Le caucus conservateur s’est réuni mardi dernier à huis clos, et selon deux députés présents qui ont demandé l’anonymat, la discussion s’est concentrée sur la préparation de la campagne et la discipline des messages plutôt que sur des préoccupations de leadership. Un député a qualifié la réunion de « tournée vers l’avenir et constructive » malgré quelques échanges francs sur la stratégie en banlieue.
Les données d’Élections Canada montrent que les Conservateurs ont en fait amélioré leur collecte de fonds sous Poilievre, recueillant 9,7 millions de dollars au premier trimestre de 2024, contre 8,3 millions pour les Libéraux. Cet avantage financier a donné à Poilievre une marge de manœuvre dont les précédents chefs conservateurs ne jouissaient pas face à la dissidence interne.
Leslie Swartman, qui a servi comme conseillère politique dans le gouvernement Harper, estime que les discussions sur le leadership reflètent un débat stratégique plus profond au sein du parti. « La vraie question n’est pas le leadership de Poilievre – c’est de savoir si le parti peut s’étendre au-delà de sa base sans aliéner ses partisans fondamentaux, » m’a-t-elle confié lors d’un entretien téléphonique depuis son bureau de Calgary.

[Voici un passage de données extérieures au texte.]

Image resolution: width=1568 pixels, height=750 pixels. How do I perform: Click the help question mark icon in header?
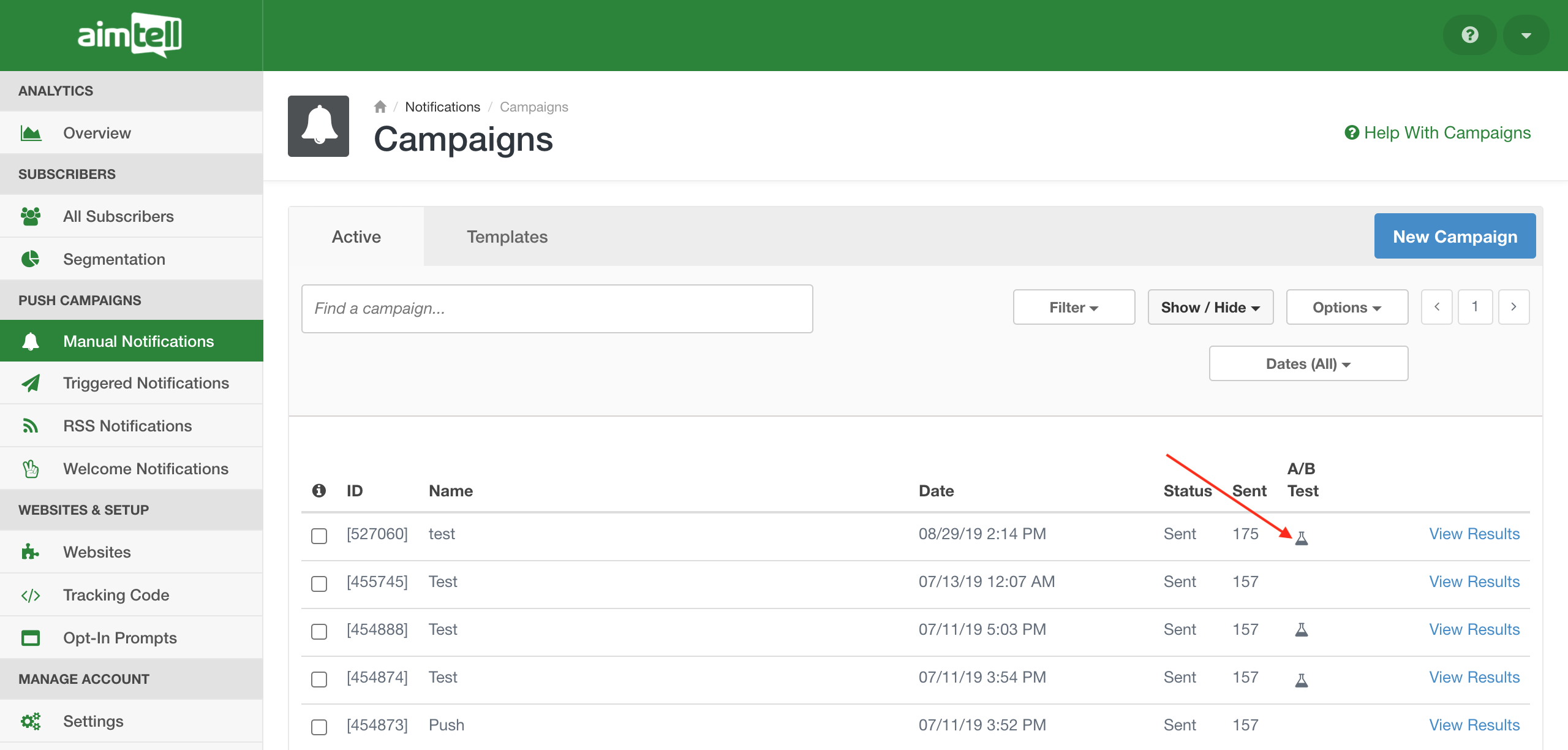click(x=1469, y=35)
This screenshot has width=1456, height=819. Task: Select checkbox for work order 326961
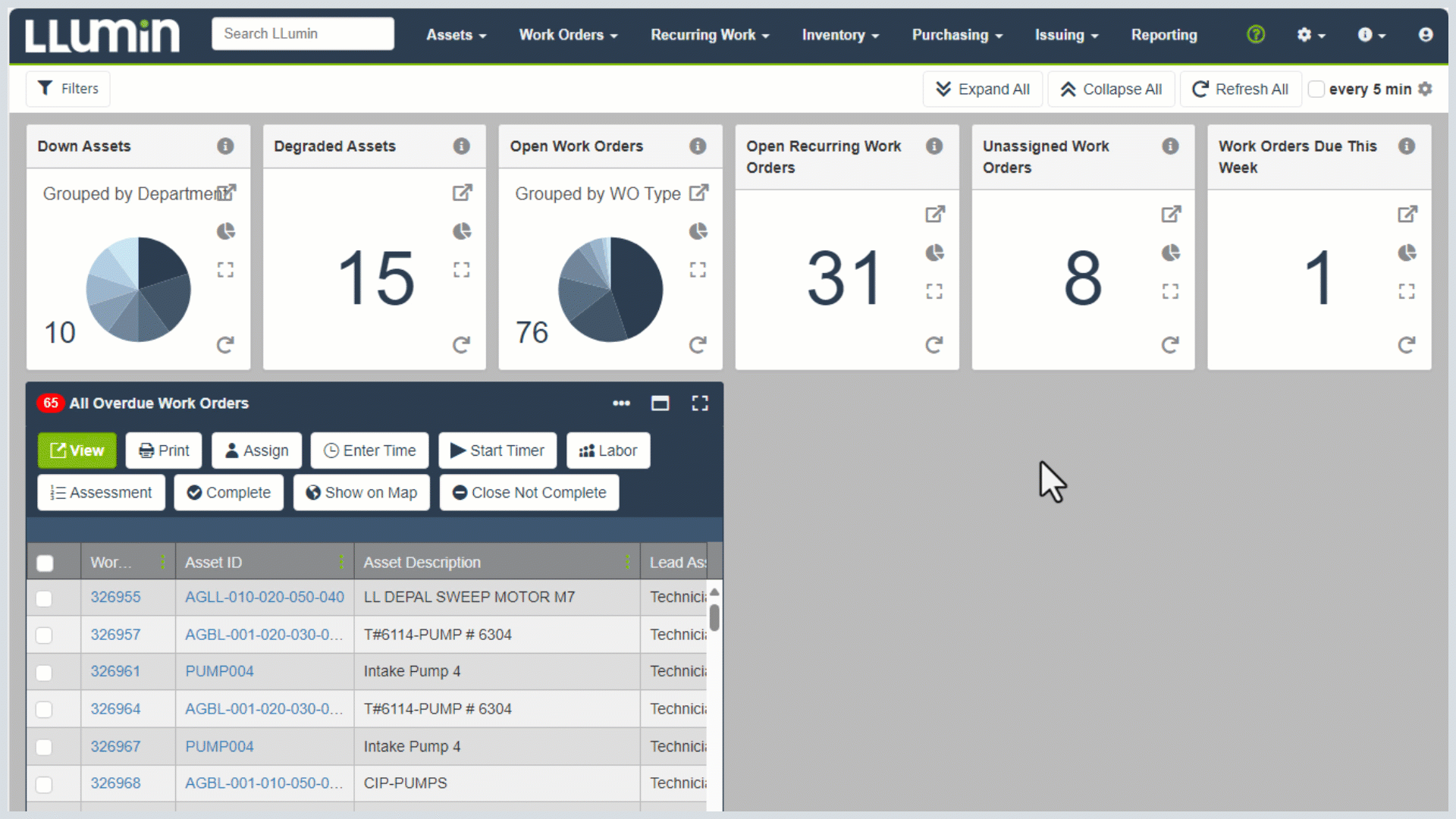point(44,673)
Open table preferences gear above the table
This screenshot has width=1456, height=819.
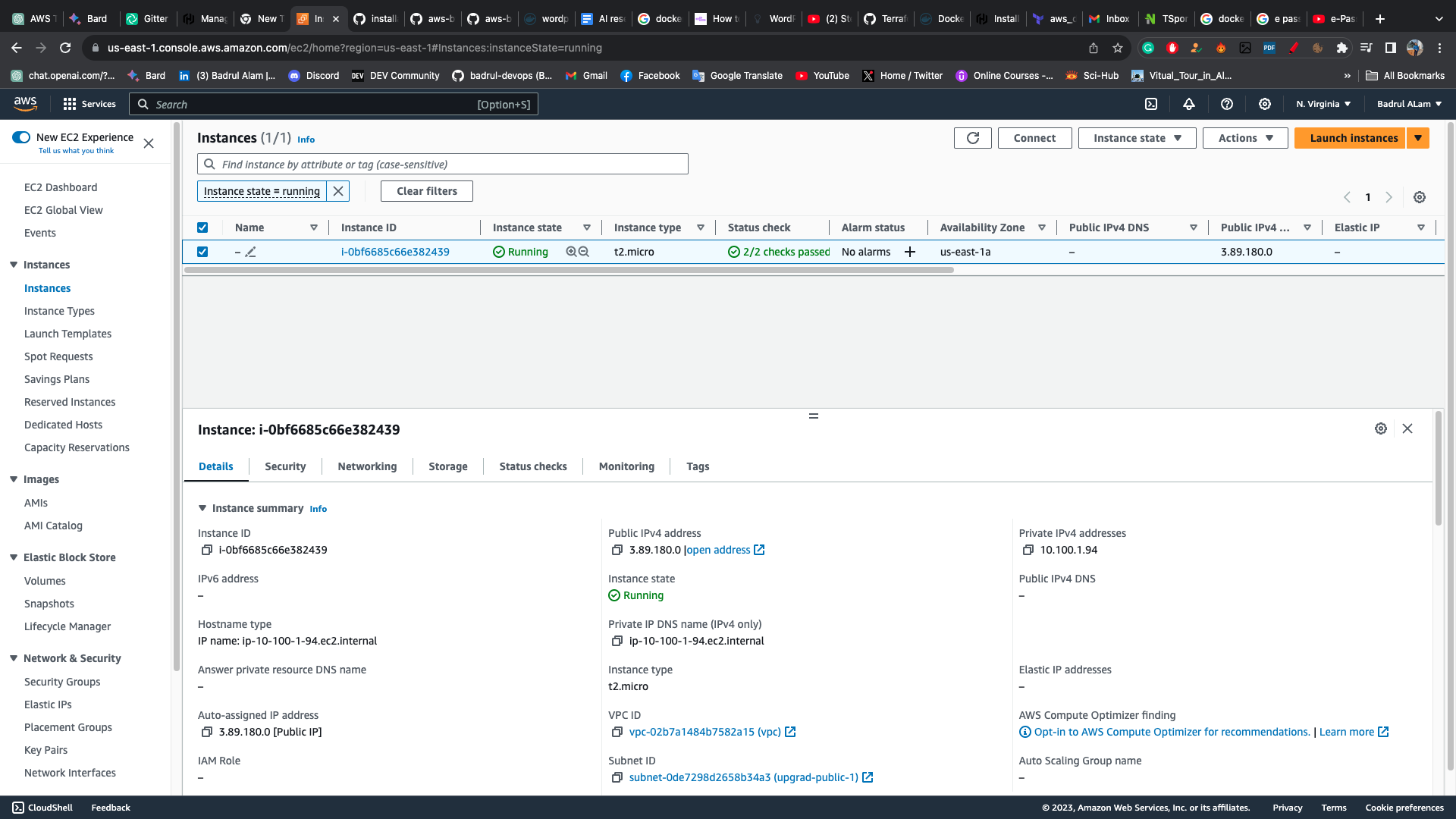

Ce qui est particulièrement intéressant dans ce moment, c’est comment il reflète les défis plus larges auxquels font face les partis conservateurs mondialement. À une époque de polarisation, les partis de droite partout luttent avec l’équilibre entre un message populiste qui dynamise la base et l’approche plus modérée nécessaire pour former un gouvernement.
Des documents internes du parti obtenus par Mediawall.news montrent que l’équipe de campagne conservatrice a identifié 47 « circonscriptions prioritaires » où ils croient pouvoir faire des gains lors des prochaines élections, beaucoup dans les zones suburbaines autour de Toronto, Vancouver et Montréal. La stratégie repose sur un message économique qui résonne auprès des familles de la classe moyenne qui ressentent la pression de l’inflation et des coûts du logement.
« Pierre comprend que les gens souffrent économiquement, » affirme la députée conservatrice Stephanie McPherson. « La question du leadership est une distraction de ce dont les électeurs se soucient vraiment, à savoir s’ils peuvent se permettre l’épicerie et le logement. »
Certaines associations de circonscription conservatrices ont pris les choses en main, menant discrètement des groupes de discussion pour tester quels aspects du message de Poilievre résonnent le plus efficacement auprès des électeurs indécis. Les premiers résultats suggèrent que ses critiques des dépenses gouvernementales et de la politique du logement gagnent du terrain, tandis que sa rhétorique plus combative sur des institutions comme Radio-Canada reçoit des critiques mitigées.
Le plus récent sondage d’Abacus Data montre les Conservateurs et les Libéraux essentiellement à égalité au niveau national, avec les Conservateurs à 34% et les Libéraux à 32% – dans la marge d’erreur. Cependant, les répartitions régionales révèlent des défis persistants pour les Conservateurs dans les centres urbains riches en votes.
Pour l’instant, le président du parti Rob Batherson a clairement indiqué que le leadership n’est pas à discuter. Dans un courriel aux présidents des associations de circonscription vendredi dernier, il a souligné la nécessité d’unité avant la prochaine campagne électorale. « Notre objectif reste de présenter aux Canadiens une alternative claire au gouvernement actuel, pas des débats internes, » indiquait le courriel.
Alors que le Parlement reprend après la pause estivale, Poilievre semble se concentrer sur des messages économiques, ciblant particulièrement les politiques gouvernementales de tarification du carbone et l’abordabilité du logement. Reste à voir si cette approche affinée sera suffisante pour faire taire les critiques dans ses propres rangs, mais pour l’instant, le défi au leadership qui ne s’est jamais vraiment matérialisé semble avoir été mis au repos.